Word and item position data
— Start —
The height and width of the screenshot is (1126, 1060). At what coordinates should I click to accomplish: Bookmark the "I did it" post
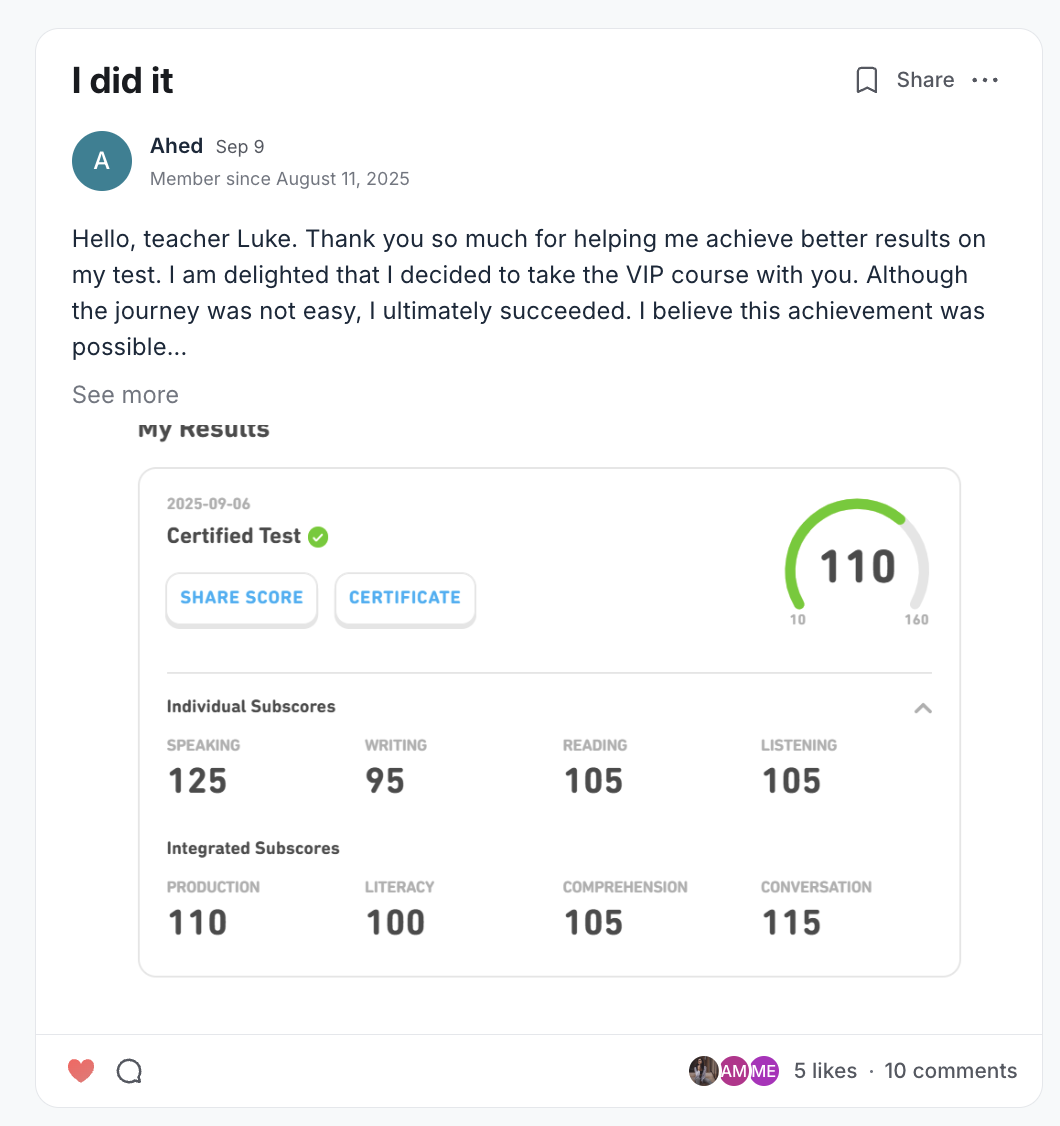[x=867, y=80]
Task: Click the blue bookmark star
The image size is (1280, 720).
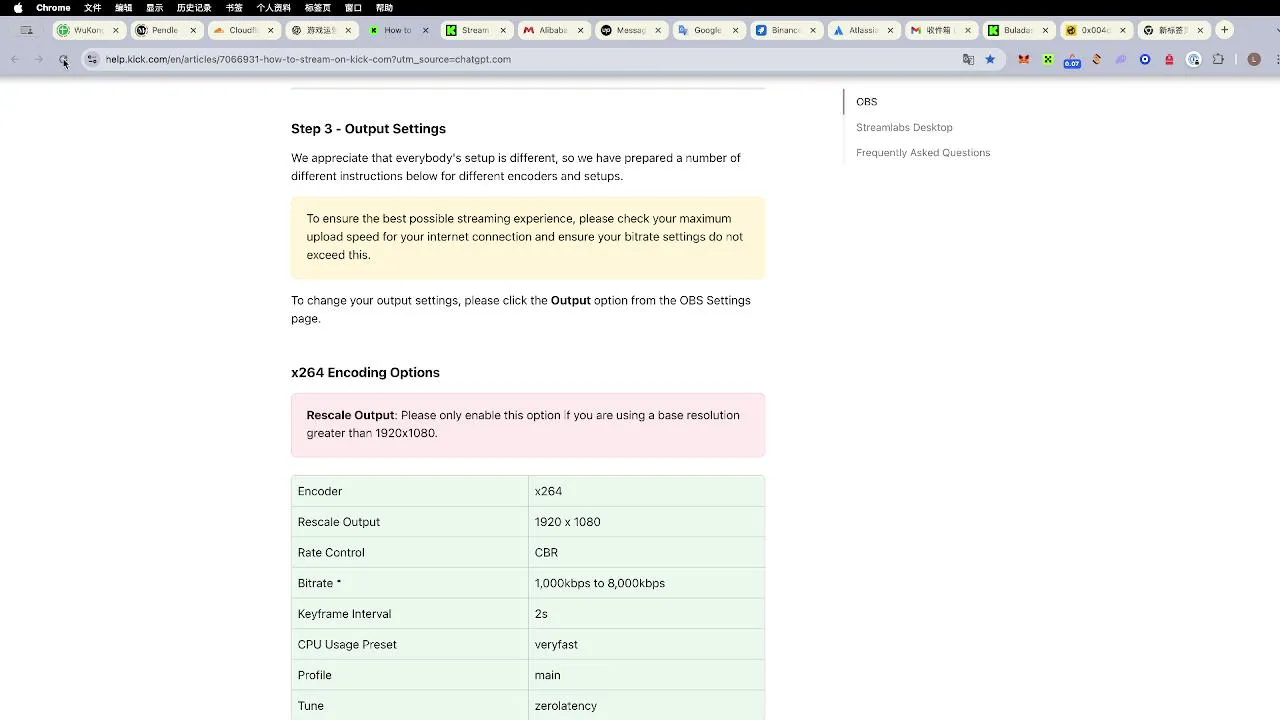Action: pyautogui.click(x=990, y=60)
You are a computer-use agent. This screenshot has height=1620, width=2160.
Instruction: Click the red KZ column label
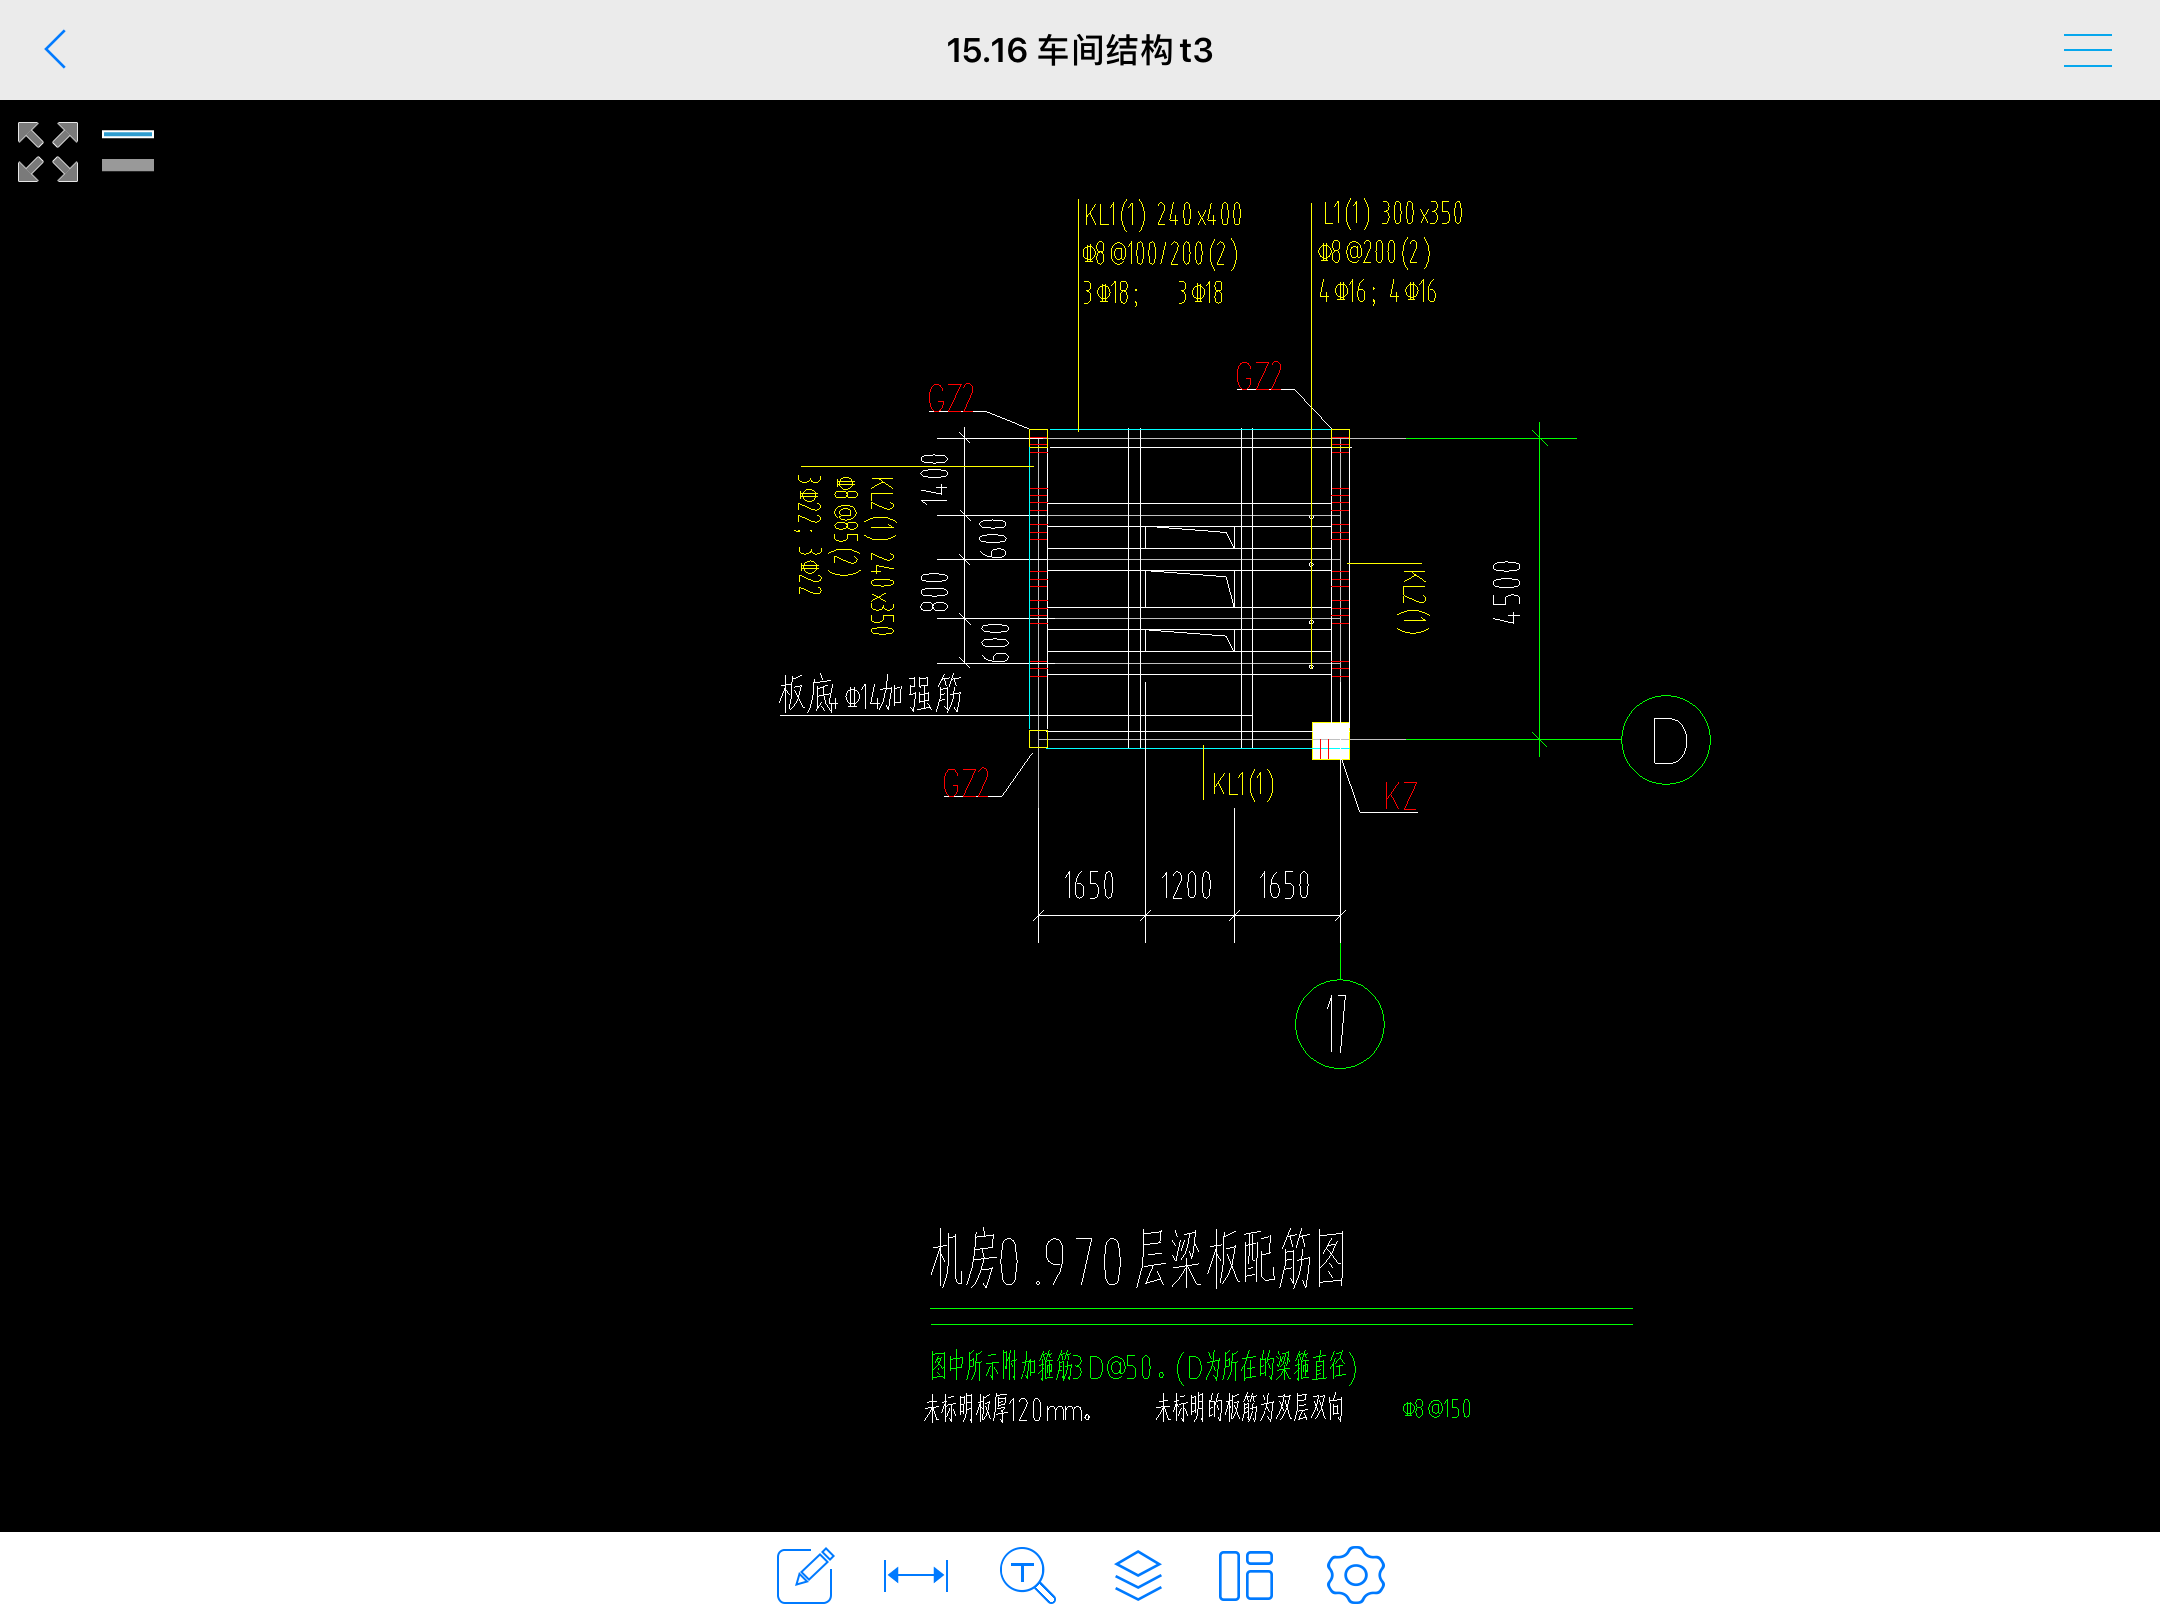click(1400, 796)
— End —
**What the task asks**
Write out all the records again, replacing "screenshot" with "screen capture" and keeping everything else the same. Leave out the pictures.

**Written reply**
The height and width of the screen capture is (1126, 1060). At what coordinates should I click to accomplish: Bookmark the "I did it" post
[x=867, y=80]
Task: Click the blue bookmark star
The image size is (1280, 720).
Action: pyautogui.click(x=990, y=60)
You are a computer-use agent. This screen capture has height=1620, width=2160.
Instruction: Click the red KZ column label
click(1400, 796)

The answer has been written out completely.